Importing and exporting data

Import and export lets you transfer all state associated with a Watson Speech services deployment from a source cluster to a target cluster. The procedure can be used, for example, to move data from a development cluster to a production cluster or when in-place upgrades are not possible or desired.

The import and export utilities export and import all stateful Speech services data and transfer ownership of the data from a source deployment to a target deployment. The utilities work directly on the MinIO and PostgreSQL datastores to transfer the following data:

All Speech to Text asynchronous HTTP callback URLs and the results of all recent asynchronous jobs (typically those submitted in the past week)
All Speech to Text customization data (custom language models and custom acoustic models)
All Text to Speech customization data (custom models and speaker models)

The import and export utilities are used as the foundation of other procedures. For more information about performing those procedures, see the following topics:

Backing up and restoring data

Permissions you need for these tasks:

You must be an administrator of the Red Hat® OpenShift® project for your source and target clusters to import and export data for your Speech services.
You must have permission to access the PostgreSQL and MinIO authentication secrets and to exec to a PostgreSQL pod for both the source and target clusters.

Before you begin

You need to know the following to use the utilities:

The import and export utilities are supported only on clusters that have the following configuration:
- Red Hat OpenShift 4.6 or 4.8
- Cloud Pak for Data 4.x
- Watson Speech services 4.x
The import and export utilities consist of a set of Bash shell scripts that are required to complete the import and export procedure:
- import_export.sh moves data from one cluster to another. The same script is used for both import and export.
- transfer_ownership.sh transfers ownership of the data from the owning instance in the source cluster to the owning instance in the target cluster.
Each script supports a -h (--help) option to display information about the script and its usage.
You must run the scripts from a Linux terminal that has access to the Red Hat OpenShift project for the Speech services.

Import and export topics

For more information about importing and exporting your data, see the following topics:

Downloading the import and export utilities
Exporting your data from a source cluster
Importing your data to a target cluster
Transferring resource ownership

Downloading the import and export utilities

You can download the scripts of the import and export utilities in the following ways:

By cloning the following public GitHub repository with HTTP or SSH:

https://github.com/watson-developer-cloud/speech-import-export
By downloading a .zip file that contains a zipped version of the repository from the following URL:

https://github.com/watson-developer-cloud/speech-import-export/archive/refs/heads/master.zip

After downloading the speech-import-export-master.zip file, you must uncompress the file before you can use the scripts.

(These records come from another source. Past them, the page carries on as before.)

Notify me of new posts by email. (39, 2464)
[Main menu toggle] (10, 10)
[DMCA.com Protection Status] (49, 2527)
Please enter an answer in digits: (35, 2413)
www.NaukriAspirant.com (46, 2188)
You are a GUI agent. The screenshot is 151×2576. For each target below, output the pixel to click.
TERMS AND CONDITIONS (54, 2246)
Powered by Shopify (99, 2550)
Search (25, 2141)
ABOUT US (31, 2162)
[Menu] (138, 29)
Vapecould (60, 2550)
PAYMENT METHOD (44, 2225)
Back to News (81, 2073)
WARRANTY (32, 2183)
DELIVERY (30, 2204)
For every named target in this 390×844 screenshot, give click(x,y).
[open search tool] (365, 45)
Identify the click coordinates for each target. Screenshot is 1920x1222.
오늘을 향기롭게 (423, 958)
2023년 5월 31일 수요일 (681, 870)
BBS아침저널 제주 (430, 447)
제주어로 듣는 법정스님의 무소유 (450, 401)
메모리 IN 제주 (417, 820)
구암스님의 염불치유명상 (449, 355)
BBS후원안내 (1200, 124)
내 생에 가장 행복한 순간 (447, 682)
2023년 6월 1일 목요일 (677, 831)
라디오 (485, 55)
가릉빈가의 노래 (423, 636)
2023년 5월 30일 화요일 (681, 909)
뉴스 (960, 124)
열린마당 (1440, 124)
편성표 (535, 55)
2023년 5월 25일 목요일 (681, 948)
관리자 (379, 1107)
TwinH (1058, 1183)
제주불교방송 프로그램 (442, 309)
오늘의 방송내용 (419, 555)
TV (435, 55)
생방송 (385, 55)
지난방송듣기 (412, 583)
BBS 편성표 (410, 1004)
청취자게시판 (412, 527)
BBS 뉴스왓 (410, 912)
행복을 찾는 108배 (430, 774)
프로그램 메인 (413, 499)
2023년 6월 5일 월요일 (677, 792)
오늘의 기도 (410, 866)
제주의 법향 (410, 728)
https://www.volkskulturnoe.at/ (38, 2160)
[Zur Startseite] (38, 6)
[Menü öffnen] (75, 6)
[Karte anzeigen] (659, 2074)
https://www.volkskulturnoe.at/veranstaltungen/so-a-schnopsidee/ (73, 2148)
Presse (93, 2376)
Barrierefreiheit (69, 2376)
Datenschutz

The structure of the repository or downloaded .zip file is a directory that has the following contents:

speech-import-export
├── import_export.sh
├── lib
│   └── utils.sh
└── transfer_ownership.sh

The scripts must be available to each Linux machine on which you plan to export and import data. (You do not call the utils.sh script directly.)

Exporting your data from a source cluster

The import and export utilities automatically export all data for any instances of Speech to Text and Text to Speech services that are provisioned in the source deployment. You cannot export data for only a specified instance or for only one of the two Speech services.

Preparing for export

To export data from your source cluster, you need the following:

The name of your Speech services custom resource for the source deployment.
The name of the PostgreSQL datastore authentication secret that you used during installation of the Speech services of the source deployment. The default value is custom-resource-name-postgres-auth-secret.
The name of the MinIO datastore authentication secret that you used during installation of the Speech services of the source deployment. The default value is custom-resource-name-ibm-minio-auth.
The instance IDs of the service instances that are associated with the source deployment. After you import your data to a target deployment, you need the IDs from the source deployment to transfer ownership of the resources to the instances in the target deployment.

You can find the instance ID for a service instance in its URL under the Access information section in the Cloud Pak for Data console. For example, the following example shows two Speech services instances, one for Text to Speech and one for Speech to Text:

Example image that shows Speech services instances.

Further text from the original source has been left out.